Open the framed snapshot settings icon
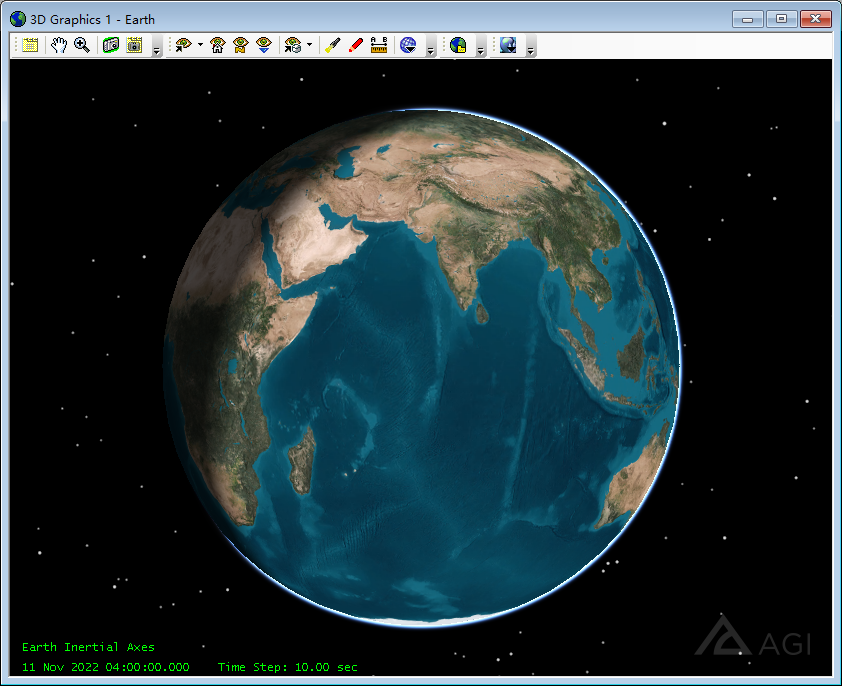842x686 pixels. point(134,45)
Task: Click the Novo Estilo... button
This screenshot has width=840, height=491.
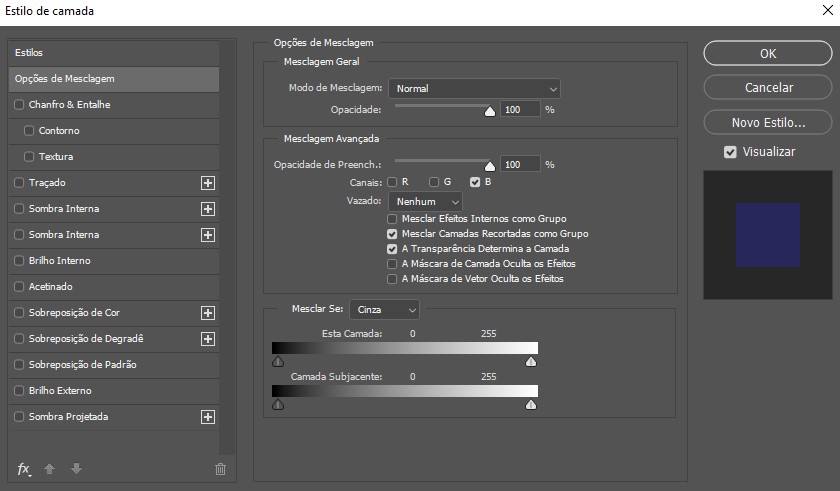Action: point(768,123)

★ ★ ★ ★ ★ ★ ★

* DESCRIPTION OF THE TASK *
Word for word, restate the lines from the line containing "Task: Click the Novo Estilo... button" through the end of the data, including the first and last of them. Pictures stay out.

* SOLUTION FOR THIS TASK *
Task: Click the Novo Estilo... button
This screenshot has width=840, height=491.
Action: point(768,123)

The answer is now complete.